La voz sonó clara y fría desde arriba. Ella abrió y volvió a esconder al monstruo en su interior, donde tendría que aguardar oculto hasta la próxima vez. Entonces podría salir y seguir creciendo.

* * *

A Patrik le pasaron la llamada justo cuando iba a llevar a Kaj a la sala de interrogatorios. Escuchó en silencio y, cuando terminó, fue a buscar a Martin. Estaba a punto de llamar a la puerta cuando recordó que Annika le había dicho que Martin había ido a Fjällbacka. Maldijo su suerte para sus adentros, pues comprendió que tendría que hacer aquel servicio con Gösta. A Ernst ni se lo planteaba. La sola idea lo consumía de rabia y, por su bien, esperaba que el colega se mantuviese tan lejos de su vista como le fuese posible.

Pero tuvo suerte. Justo cuando, con paso cansino, se dirigía al despacho de Gösta, oyó la voz de Martin en recepción y se apresuró a salir a su encuentro.

– ¡Vaya, ya estás aquí! ¡Caramba, qué bien! Creía que no volverías a tiempo. Venga, te vienes conmigo.

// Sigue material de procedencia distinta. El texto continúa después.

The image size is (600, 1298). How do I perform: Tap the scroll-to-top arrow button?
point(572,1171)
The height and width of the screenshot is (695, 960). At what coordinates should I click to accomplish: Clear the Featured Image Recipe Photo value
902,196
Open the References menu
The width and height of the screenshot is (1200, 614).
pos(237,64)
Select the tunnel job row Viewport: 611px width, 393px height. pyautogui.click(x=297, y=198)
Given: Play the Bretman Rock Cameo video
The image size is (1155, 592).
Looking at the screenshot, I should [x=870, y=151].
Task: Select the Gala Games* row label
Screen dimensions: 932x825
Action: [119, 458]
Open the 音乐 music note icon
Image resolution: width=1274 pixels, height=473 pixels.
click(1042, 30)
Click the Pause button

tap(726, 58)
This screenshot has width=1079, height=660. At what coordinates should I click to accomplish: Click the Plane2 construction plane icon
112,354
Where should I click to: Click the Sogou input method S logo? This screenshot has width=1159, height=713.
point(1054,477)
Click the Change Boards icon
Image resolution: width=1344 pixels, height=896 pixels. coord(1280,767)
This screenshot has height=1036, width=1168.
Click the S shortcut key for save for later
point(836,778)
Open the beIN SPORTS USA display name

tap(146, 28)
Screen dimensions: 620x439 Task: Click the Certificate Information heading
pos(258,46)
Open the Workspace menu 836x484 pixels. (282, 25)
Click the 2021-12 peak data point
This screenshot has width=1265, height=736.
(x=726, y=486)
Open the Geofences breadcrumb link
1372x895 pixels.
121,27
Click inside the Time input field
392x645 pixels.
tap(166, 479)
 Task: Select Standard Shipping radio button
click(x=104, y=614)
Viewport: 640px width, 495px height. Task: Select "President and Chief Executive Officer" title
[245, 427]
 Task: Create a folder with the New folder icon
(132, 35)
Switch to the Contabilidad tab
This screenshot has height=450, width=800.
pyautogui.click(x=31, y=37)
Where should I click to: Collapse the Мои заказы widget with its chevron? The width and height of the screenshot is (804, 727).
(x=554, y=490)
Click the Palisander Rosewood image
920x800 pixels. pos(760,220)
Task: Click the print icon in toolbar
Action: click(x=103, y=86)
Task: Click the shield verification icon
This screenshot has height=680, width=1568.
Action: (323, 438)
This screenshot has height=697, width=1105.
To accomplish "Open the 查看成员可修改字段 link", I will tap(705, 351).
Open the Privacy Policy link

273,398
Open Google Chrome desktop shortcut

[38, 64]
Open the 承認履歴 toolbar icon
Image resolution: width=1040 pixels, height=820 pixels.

– ¿Qué ha pasado? -preguntó Martin siguiendo a Patrik, que salió a toda prisa tras decirle adiós a Annika.

– Se ha colgado un muchacho. Y ha dejado una carta en la que menciona a Kaj.

– ¡Joder!

Patrik se sentó al volante del coche policial y puso las luces de emergencia. Martin se sintió como una abuelita al agarrarse al asa que había sobre la puerta del coche, pero, cuando Patrik conducía, se activaba su instinto de supervivencia.

De hecho, sólo quince minutos más tarde llegaban a la casa de la familia Rydén, situada en un barrio de Fjällbacka que, por alguna razón, todos llamaban «la ciénaga». Había una ambulancia aparcada ante el edificio bajo de ladrillo y, en aquellos momentos, el conductor se esforzaba por sacar una camilla por la puerta trasera del vehículo. Un hombre menudo y de escasa cabellera, de poco más de cuarenta años, corría de un lado a otro visiblemente conmocionado. Mientras Patrik y Martin aparcaban y salían del coche, uno de los muchachos de la ambulancia se acercó al hombre y le cubrió los hombros con una manta amarilla, intentando convencerlo de que se sentara. El hombre terminó por seguir su consejo y, bien envuelto en la manta, se sentó abatido en una piedra no muy alta que marcaba el límite entre el seto y el carril de acceso a la casa. Los dos policías ya conocían al personal sanitario de la ambulancia, así que no se molestaron en presentarse y los saludaron con un gesto sin más.